# Keeping prediction intervals positive

Often in ecology our response variables are strictly positive

(e.g. population density). As a result some standard default

proceedures won't work well. For example, here are some data,

```
set.seed(1)
x <- rnorm(10)
y <- exp(-x^2 - 2 + rnorm(10))
df <- data.frame(x, y)
```

Here's a standard ggplot exploration,

```
library(ggplot2)
ggplot(df) + geom_point(aes(x, y)) + geom_smooth(aes(x, y), method = "loess")
```

But wait, that's not right, the prediction interval dips below zero!

The best way to deal with this problem is to use models that account

for bounded data ~~censored responses (so-called left-censored in this case)~~. But if you just want to do some exploration and be quick about it, here's a

simple-minded solution that works well. Start by log-transforming (you might need log + 1) the response and fitting a loess model to the transformed data,

```
m <- loess(log(y) ~ x)
```

Then use this hidden ggplot function for getting prediction

information about the model fit,

```
pdf <- ggplot2:::predictdf(m, seq(min(x), max(x), length = 100), TRUE, 0.95)
```

Then back-transform,

```
pdf <- within(pdf, {
y <- exp(y)
ymin <- exp(ymin)
ymax <- exp(ymax)
})
```

and re-plot,

```
ggplot(pdf) + geom_path(aes(x, y), colour = "blue") + geom_ribbon(aes(x, ymin = ymin,
ymax = ymax), alpha = 0.2) + geom_point(aes(x, y), data = df)
```

That's better!

Censoring is not quite the concept you want — data censoring applies to situations such as: measuring the weight of a sample of individuals, but some individuals max out the scale so you can’t record a weight (but you have recorded the failed measurement)

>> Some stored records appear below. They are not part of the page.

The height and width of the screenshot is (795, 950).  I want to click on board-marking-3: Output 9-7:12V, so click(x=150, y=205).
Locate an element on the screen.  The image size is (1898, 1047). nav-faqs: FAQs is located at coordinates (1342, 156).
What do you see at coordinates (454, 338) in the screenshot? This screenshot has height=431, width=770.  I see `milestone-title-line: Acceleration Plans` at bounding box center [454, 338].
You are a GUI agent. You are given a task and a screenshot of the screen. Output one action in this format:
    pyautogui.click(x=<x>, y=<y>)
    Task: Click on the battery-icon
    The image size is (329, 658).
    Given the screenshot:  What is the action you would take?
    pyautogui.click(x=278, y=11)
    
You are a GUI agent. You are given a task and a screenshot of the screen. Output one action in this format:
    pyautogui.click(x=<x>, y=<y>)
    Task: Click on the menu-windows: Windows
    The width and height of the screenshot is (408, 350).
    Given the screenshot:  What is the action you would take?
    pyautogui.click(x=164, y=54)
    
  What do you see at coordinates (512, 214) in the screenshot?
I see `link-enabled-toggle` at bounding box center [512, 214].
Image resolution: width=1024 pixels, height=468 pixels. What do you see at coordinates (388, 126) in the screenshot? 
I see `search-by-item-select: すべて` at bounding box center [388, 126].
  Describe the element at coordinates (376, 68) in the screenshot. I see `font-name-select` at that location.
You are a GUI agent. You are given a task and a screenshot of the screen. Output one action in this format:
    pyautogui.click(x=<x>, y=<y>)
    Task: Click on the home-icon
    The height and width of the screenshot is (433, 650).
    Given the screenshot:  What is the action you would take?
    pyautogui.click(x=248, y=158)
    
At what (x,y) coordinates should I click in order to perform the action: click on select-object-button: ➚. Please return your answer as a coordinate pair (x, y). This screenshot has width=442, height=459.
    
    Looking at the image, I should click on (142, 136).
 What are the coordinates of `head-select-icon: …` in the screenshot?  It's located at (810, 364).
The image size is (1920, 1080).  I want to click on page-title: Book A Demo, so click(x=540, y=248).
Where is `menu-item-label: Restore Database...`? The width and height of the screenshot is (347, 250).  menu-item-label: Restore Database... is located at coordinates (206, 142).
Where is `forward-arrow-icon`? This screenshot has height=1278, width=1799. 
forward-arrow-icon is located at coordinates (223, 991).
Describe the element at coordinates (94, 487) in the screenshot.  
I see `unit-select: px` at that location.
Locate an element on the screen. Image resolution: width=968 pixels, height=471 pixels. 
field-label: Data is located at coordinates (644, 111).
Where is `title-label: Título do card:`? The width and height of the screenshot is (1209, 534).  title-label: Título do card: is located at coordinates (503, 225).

Here you have data whose range is simply nonnegative, no censoring. For density data, a Poisson regression is more appropriate.

Quite right. Have edited above, thanks.

Just in the interest of not looking like a complete idiot, censoring can come into play in these sorts of cases when the abundance measurements are modeled as continuous with a detection limit (e.g. densities in a large population, like phytoplankton). Another example is measuring the environmental concentrations of contaminants. These are the kinds of things I had in mind when writing the post, but realize that I wasn’t at all clear. Thanks again for the clarification.